_Data under study_:

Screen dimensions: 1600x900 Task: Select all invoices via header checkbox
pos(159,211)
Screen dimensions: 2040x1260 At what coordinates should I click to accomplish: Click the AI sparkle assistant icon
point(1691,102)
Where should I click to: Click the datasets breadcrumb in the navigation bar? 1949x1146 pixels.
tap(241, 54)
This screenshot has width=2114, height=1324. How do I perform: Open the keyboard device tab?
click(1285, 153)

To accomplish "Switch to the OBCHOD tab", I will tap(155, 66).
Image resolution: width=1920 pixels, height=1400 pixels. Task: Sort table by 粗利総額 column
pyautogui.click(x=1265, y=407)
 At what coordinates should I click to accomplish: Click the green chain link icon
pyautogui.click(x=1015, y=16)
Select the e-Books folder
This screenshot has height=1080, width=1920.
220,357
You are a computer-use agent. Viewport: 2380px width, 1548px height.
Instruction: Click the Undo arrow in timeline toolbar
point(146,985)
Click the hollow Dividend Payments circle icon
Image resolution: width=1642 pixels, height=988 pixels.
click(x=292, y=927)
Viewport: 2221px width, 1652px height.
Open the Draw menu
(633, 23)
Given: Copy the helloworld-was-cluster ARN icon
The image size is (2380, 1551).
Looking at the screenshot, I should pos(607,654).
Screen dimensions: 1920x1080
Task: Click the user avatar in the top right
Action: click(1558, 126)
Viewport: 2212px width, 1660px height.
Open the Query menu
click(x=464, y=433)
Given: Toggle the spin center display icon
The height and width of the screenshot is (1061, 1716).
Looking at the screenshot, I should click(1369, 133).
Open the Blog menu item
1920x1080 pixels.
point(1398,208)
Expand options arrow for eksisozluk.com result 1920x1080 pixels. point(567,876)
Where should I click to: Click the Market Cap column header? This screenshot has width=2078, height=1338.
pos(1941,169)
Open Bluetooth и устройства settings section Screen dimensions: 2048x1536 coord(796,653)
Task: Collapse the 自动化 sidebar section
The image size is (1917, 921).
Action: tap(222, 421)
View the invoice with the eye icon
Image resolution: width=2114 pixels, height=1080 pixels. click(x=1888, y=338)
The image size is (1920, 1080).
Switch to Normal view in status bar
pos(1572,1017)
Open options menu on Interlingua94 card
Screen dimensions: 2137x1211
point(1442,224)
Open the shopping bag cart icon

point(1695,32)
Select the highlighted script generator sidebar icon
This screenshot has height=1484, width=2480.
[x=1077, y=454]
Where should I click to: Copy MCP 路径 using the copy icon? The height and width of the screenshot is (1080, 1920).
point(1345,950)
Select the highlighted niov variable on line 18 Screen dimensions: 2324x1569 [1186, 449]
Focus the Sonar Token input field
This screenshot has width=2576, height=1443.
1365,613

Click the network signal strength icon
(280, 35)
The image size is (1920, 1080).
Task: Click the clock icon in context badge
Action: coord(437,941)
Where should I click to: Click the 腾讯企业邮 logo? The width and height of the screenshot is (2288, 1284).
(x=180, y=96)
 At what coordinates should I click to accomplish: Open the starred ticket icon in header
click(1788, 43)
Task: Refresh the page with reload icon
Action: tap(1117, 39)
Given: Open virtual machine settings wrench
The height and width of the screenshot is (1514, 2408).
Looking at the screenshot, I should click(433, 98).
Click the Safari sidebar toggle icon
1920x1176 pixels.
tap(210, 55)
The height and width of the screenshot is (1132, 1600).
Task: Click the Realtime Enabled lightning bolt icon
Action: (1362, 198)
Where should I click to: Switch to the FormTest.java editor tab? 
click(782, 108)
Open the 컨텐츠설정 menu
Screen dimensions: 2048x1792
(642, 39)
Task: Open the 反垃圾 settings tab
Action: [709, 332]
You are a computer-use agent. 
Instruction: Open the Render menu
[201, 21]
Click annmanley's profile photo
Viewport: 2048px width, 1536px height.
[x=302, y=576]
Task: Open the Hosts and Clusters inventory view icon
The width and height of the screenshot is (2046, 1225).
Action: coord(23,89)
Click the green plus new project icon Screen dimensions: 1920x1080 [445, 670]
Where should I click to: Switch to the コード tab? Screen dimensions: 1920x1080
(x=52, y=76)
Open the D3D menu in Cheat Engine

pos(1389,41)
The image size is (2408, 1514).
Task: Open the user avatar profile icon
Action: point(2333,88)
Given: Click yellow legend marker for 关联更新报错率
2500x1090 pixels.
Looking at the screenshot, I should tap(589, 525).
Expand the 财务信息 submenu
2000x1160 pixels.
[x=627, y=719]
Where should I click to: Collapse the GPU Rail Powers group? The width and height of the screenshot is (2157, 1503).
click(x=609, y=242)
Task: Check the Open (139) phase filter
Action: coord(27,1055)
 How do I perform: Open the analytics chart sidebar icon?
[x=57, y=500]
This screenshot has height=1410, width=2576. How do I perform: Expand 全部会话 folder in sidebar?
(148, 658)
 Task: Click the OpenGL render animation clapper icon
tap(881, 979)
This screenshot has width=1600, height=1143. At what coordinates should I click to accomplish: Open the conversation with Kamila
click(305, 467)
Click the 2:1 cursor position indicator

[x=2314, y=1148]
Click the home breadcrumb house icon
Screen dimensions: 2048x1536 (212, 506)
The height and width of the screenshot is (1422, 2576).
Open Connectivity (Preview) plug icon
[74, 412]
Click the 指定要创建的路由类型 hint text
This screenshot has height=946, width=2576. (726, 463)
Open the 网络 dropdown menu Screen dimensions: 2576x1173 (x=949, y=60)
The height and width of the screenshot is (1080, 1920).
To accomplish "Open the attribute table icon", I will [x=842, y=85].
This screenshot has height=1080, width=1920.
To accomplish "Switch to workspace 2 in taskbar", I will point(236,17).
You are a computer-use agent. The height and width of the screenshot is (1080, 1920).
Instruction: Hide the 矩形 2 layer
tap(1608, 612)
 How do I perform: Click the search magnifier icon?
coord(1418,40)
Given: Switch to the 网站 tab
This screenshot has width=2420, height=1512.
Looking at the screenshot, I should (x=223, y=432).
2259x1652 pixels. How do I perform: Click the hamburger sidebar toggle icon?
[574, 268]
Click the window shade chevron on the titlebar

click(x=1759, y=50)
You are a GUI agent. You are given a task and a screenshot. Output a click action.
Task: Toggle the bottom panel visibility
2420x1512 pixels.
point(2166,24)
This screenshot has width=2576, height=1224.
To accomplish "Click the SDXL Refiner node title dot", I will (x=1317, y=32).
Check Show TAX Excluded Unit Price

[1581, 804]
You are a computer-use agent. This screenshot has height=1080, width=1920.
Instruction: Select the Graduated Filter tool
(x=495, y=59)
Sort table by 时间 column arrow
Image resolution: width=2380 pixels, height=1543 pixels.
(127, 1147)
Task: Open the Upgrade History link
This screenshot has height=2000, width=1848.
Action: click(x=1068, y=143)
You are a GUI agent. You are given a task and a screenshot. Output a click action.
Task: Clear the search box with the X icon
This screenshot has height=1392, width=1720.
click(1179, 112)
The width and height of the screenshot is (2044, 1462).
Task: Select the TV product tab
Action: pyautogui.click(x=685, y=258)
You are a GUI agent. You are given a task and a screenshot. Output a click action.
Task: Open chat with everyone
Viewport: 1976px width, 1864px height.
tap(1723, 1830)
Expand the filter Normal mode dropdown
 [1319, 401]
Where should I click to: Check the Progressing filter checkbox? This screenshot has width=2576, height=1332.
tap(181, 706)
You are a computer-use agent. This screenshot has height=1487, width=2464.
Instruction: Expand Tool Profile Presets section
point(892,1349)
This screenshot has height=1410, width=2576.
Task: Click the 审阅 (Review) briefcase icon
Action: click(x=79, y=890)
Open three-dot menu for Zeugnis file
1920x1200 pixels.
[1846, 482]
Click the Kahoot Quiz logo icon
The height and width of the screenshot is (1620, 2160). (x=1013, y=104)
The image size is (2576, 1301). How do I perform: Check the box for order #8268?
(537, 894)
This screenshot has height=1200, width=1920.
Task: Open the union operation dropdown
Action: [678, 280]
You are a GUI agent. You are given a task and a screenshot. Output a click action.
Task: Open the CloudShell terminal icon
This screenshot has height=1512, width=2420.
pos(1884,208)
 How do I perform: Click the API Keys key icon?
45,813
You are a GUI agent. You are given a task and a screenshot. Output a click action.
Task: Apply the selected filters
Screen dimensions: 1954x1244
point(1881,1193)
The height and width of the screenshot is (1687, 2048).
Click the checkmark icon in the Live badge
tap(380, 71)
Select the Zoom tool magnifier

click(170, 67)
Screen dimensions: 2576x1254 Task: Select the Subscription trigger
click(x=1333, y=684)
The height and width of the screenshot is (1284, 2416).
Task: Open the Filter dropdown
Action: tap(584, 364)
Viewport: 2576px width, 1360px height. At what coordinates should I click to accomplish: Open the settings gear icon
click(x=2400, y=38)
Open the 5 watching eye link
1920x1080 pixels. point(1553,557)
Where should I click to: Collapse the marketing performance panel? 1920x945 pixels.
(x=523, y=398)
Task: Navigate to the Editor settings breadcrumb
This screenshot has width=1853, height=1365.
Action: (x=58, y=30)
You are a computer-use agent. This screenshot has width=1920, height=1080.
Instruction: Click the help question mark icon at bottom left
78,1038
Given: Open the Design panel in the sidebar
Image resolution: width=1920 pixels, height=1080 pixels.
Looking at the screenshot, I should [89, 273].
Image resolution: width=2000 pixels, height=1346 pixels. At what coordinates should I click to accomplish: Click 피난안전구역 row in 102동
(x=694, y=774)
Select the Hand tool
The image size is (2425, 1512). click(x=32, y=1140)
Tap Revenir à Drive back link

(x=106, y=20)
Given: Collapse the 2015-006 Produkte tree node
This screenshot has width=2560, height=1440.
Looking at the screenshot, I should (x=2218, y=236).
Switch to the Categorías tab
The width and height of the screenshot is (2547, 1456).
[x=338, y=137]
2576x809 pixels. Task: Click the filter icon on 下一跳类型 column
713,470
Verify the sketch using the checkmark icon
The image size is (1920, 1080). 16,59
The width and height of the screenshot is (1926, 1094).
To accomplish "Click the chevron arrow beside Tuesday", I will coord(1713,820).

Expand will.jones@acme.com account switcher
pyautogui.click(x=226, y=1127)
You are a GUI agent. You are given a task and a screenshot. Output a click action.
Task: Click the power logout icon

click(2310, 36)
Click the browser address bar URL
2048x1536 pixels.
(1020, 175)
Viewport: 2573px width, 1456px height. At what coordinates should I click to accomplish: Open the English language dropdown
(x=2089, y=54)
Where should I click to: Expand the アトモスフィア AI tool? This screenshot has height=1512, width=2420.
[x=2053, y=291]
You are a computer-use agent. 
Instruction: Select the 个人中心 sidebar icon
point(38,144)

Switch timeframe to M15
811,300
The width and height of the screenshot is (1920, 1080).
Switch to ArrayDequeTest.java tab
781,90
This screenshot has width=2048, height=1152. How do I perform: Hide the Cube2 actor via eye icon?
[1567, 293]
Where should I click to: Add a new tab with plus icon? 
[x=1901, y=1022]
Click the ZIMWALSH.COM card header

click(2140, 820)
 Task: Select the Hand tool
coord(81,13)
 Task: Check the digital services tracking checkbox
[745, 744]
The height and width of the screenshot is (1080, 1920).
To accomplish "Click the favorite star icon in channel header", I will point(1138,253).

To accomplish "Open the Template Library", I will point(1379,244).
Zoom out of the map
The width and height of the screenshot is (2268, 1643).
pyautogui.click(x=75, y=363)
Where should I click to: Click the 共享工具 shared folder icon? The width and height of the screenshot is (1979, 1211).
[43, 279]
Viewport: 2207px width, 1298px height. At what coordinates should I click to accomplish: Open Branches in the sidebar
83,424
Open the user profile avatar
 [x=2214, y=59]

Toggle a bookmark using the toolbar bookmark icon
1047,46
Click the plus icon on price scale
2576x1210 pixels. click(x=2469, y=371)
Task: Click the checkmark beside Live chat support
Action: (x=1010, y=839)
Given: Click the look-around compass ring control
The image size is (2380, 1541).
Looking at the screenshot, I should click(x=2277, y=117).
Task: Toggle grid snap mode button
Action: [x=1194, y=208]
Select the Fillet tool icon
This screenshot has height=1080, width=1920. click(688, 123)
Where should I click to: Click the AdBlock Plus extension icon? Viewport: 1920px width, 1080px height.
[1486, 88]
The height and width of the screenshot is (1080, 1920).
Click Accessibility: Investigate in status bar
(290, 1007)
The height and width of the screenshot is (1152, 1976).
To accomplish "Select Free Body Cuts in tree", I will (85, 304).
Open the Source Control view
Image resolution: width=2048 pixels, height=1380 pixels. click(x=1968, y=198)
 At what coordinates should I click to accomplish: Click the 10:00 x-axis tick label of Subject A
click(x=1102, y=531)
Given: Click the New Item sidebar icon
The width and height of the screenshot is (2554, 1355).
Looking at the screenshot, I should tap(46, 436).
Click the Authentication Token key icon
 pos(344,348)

_Task statement_: Some of the data mentions "node". Copy every line where it does.

_Exercise solution_:
To accomplish "Click the SDXL Refiner node title dot", I will (x=1317, y=32).
Given: Collapse the 2015-006 Produkte tree node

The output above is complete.